The relationship with Winter Hill paid financial dividends for the Mullins and vice versa, but that was not the reason Howie Winter had been so eager to bring the notorious Southie gang into the fold. While Winter and Pat Nee were making kissy-face, the Boston underworld was in the beginning stages of a major war. Much of this conflict would take place in the city’s northern provinces—Somerville, Charlestown, East Boston, and the North End. Already there had been a number of gangland killings. Pat Nee and the Southie crowd were only vaguely aware of what was going on at the time. Before it was over, they would be major players in the most sustained period of underworld violence the city of Boston had ever known.
Boston Gang Wars, Part I
It all started back in 1961, on Labor Day, when two gangsters affiliated with the Winter Hill Gang rented a cottage on Salisbury Beach with their two girlfriends and an old pal named George McLaughlin. McLaughlin was a member of a notorious crew of crooks and contract killers who were friendly with Winter Hill and based in the neighborhood of Charlestown.
Located at the north
ern edge of Boston on a peninsula between the Mystic and Charles rivers, Charlestown was, like Southie, separated from the rest of the city by bridges and water. The origins of Charlestown are steeped in revolutionary history; the area was the site of the Battle of Bunker Hill, one of the earliest and most significant battles in the Revolutionary War. Nearly a century after the United States gained its independence, the peninsula of Charlestown was annexed to Boston and became a center of the city’s maritime industry. The neighborhood became a classic longshoreman’s enclave, with successive generations of Irish immigrant families working the docks. Georgie McLaughlin came from a dock worker family and had himself apprenticed as a longshoreman until he fell in with a tough crowd from nearby Winter Hill and became more of a hoodlum than a laborer.

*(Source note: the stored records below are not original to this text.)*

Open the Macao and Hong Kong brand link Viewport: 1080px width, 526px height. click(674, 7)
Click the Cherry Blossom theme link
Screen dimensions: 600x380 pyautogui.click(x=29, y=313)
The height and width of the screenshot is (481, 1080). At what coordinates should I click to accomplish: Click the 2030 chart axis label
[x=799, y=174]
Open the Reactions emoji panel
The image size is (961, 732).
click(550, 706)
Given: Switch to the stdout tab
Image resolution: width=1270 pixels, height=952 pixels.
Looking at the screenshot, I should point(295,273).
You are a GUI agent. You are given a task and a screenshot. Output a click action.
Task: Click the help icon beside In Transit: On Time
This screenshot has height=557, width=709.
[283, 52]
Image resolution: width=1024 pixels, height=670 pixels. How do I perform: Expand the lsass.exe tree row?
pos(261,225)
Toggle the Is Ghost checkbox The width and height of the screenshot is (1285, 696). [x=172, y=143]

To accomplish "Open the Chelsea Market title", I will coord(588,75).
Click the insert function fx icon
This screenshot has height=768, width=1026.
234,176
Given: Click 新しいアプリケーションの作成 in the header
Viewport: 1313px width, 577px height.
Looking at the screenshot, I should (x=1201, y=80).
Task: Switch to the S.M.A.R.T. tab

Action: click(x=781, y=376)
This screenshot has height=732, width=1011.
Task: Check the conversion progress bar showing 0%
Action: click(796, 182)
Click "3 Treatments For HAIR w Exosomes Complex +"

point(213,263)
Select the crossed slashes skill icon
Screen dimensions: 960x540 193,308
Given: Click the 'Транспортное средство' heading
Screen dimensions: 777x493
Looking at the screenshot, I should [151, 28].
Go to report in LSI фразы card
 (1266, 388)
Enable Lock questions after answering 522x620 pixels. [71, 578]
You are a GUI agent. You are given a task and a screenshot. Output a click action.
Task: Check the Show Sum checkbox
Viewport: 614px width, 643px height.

At the cottage on Salisbury Beach, McLaughlin and his friends drank all day and into the evening. At some point, Georgie—who, at the age of twenty-two, was known to be an ardent imbiber—grabbed the breast of a girlfriend of a Winter Hill gangster. This act led to a heated discussion, which escalated into an argument and resulted in the two Winter Hill gang members giving Georgie McLaughlin the beating of a lifetime.
“Is he dead?” asked one of the guys looking down at Georgie, who was unconscious and covered with blood.
“I don’t know,” said the other guy. “Let’s get him out of here.”
The two men loaded McLaughlin into the back seat of their car, left their girlfriends, and drove to a nearby hospital. They dumped Georgie’s body on the front lawn of the hospital, having no idea whether he was dead or alive.